Arya menatap adiknya lama, lalu mendengus kasar. "Baik. Pastikan aset itu kembali. Atau kau yang ganti rugi."

Arya berbalik dan keluar dengan langkah marah.

Pintu Ruang Emas tertutup. Kini hanya ada Aditya, Pak Tio, dan Larasati.

"Ruangan steril," kata Pak Tio. Dia menatap Aditya. "Kau mau melakukannya, kan?"

Aditya memejamkan mata, merasakan denyut sakit di kepalanya bahkan sebelum dia mulai.

"Saya tidak punya pilihan, Pak," gumam Aditya.

"Saya benci cara ini. Tapi saya harus tahu ke mana barang itu pergi."

"Matikan lampunya," perintah Aditya.

Larasati menekan sakelar. Ruang Koleksi Emas menjadi gelap gulita, hanya diterangi bias cahaya lampu jalan dari ventilasi atas.

Aditya berdiri di depan etalase kosong itu. Dia menarik napas dalam-dalam, mencoba menenangkan pikirannya. Dia menyiapkan mental untuk kehilangan.

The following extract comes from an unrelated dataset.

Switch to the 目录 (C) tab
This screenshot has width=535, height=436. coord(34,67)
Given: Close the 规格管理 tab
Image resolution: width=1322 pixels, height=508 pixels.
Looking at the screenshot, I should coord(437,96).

"Ambillah," batin Aditya pasrah pada kekuatan di darahnya. "Ambil kenangan yang kau mau. Tapi beri aku petunjuk."

Aditya membuka matanya.

Mata Leluhur aktif.

Dunia fisik memudar. Dinding museum, lantai marmer, etalase kaca... semuanya berubah menjadi sketsa abu-abu yang transparan. Suara bising di luar sana lenyap, digantikan oleh dengungan rendah energi sisa.

Dan di tengah keabu-abuan itu, Aditya melihatnya.

Warna ungu pekat.

Jejak kaki yang menyala ungu di lantai. Jejak itu bukan jejak sepatu. Itu jejak kaki telanjang yang strukturnya aneh, seolah-olah pemiliknya tidak menapak penuh di bumi.

Aditya mengikuti jejak itu dengan matanya.

Jejak itu berjalan dari pintu, menembus kaca etalase tanpa memecahkannya—seperti hantu menembus kabut—lalu mengambil topeng itu, dan berjalan santai menuju tembok belakang ruangan.

"Dia menembus tembok," desis Aditya, suaranya bergema aneh. "Ilmu Sirep Tembus Raga. Tingkat tinggi."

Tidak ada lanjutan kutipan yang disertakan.